> **EXCERPTED PASSAGE**
The show was a sell-out, the seats filled by age groups from young adults to seniors. But Cleveland’s admirers were dominated by the small army of grandmother-age groupies hanging on his every word. Maybe it was the artificial gray in his slicked-back hair or just the generous helpings of hammy charm he was dishing out. Or maybe his senior fans feel as though they’ve watched him grow up, literally – from local child stage star to host of a long-running kids’ TV show to resident artist at Casa Mañana to artistic director of Theatre Arlington.
Though he has yet to turn 50, Cleveland has been acting, directing, moving scenery, running theaters – well, doing just about every job available in the Tarrant County theatrical world (except the business side) for 39 years. He got his Actors’ Equity card before he was old enough to drive. And except for the trace of a middle-age paunch, he exudes much of the same sly, youthful energy as when he appeared in his first Casa Mañana musical in 1970. By his rough estimation, he has acted in or directed 350 local, regional, and national shows since then.
But Cleveland is more than just an experienced theatrical hand. Professionally speaking, he’s the child of two seminal local stage entities, Casa Mañana and Fort Worth Theatre. Having witnessed – and in some cases, participated in – the creation and development of companies like Theatre Arlington, Hip Pocket Theatre, Stage West, Circle Theatre, and Onstage in Bedford during his relatively brief lifetime thus far, he jokingly refers to himself as “the old man historian.” He has been the face and soul of Theatre Arlington for more than 20 years, as artistic associate and, since 1994, as artistic director.

> **MATERIAL SHOWN**
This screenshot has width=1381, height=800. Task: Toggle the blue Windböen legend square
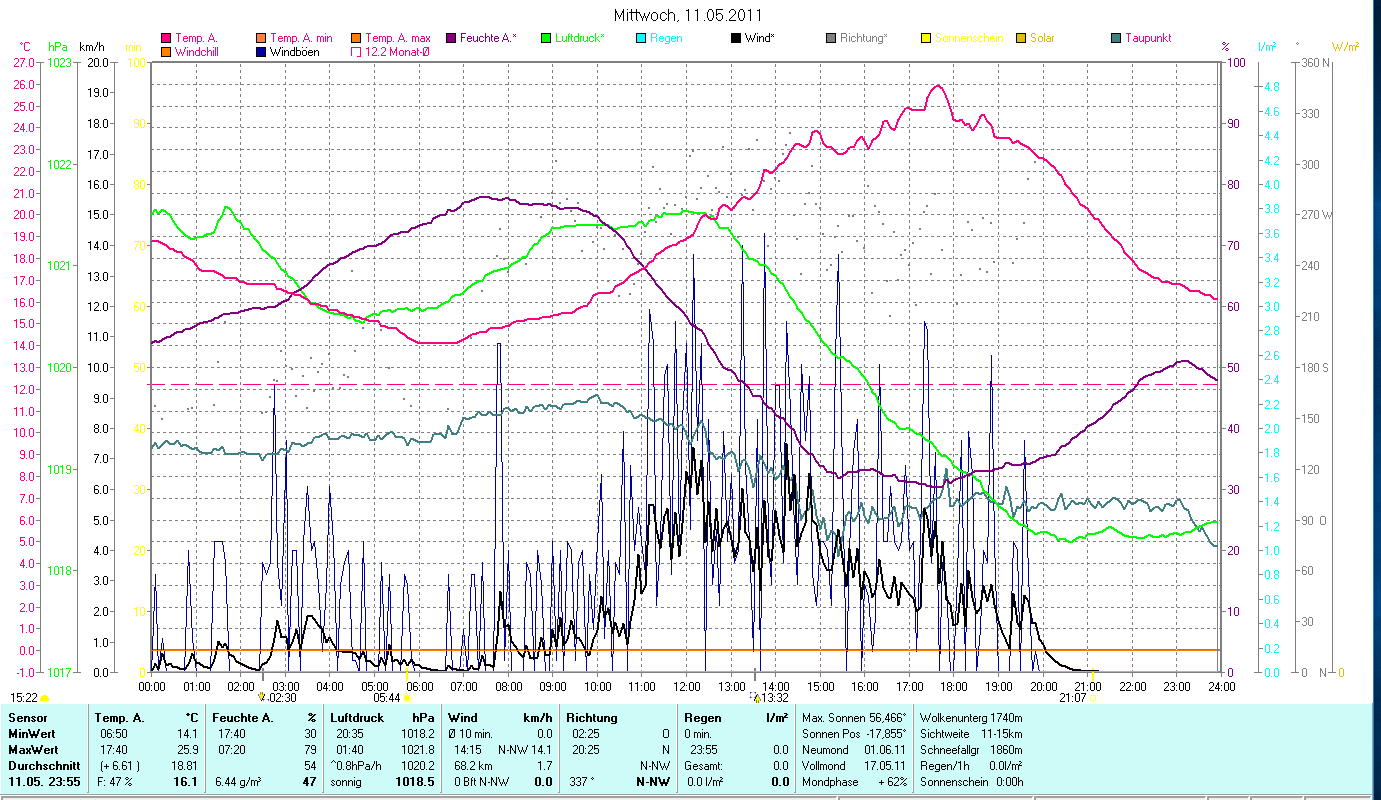click(x=261, y=51)
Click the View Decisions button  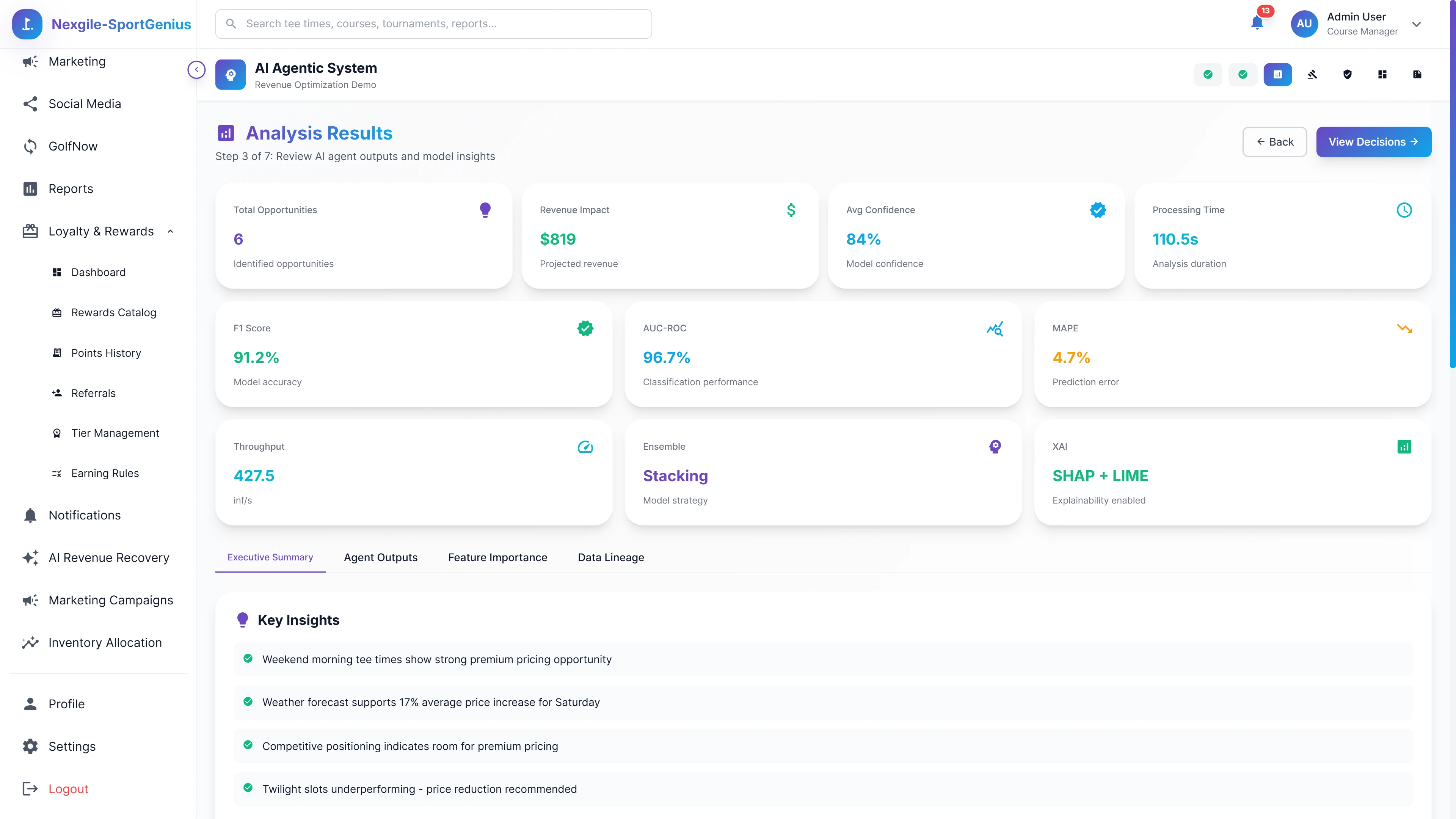coord(1373,142)
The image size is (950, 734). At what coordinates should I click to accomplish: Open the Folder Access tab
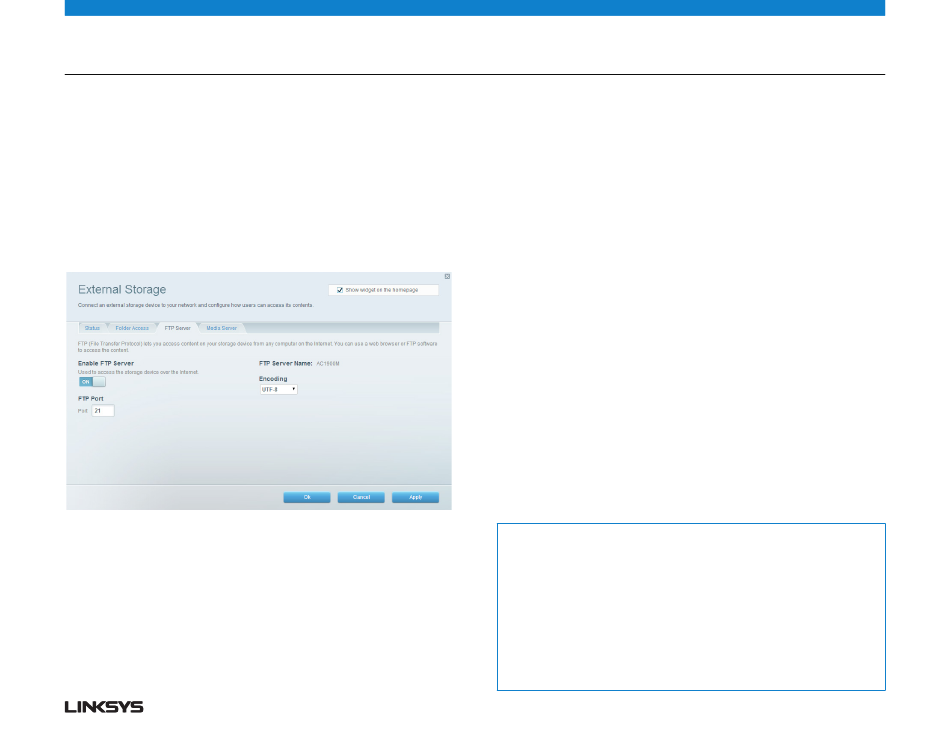point(132,328)

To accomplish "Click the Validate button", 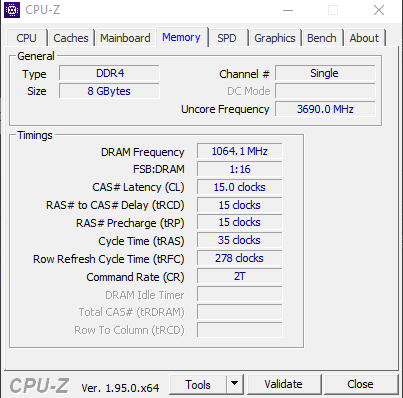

> **DO THIS**
Retype everything in the passage on Cleveland's theater career from "Though he has" down to "shows since then.", word for word.

> **SOLUTION**
Though he has yet to turn 50, Cleveland has been acting, directing, moving scenery, running theaters – well, doing just about every job available in the Tarrant County theatrical world (except the business side) for 39 years. He got his Actors’ Equity card before he was old enough to drive. And except for the trace of a middle-age paunch, he exudes much of the same sly, youthful energy as when he appeared in his first Casa Mañana musical in 1970. By his rough estimation, he has acted in or directed 350 local, regional, and national shows since then.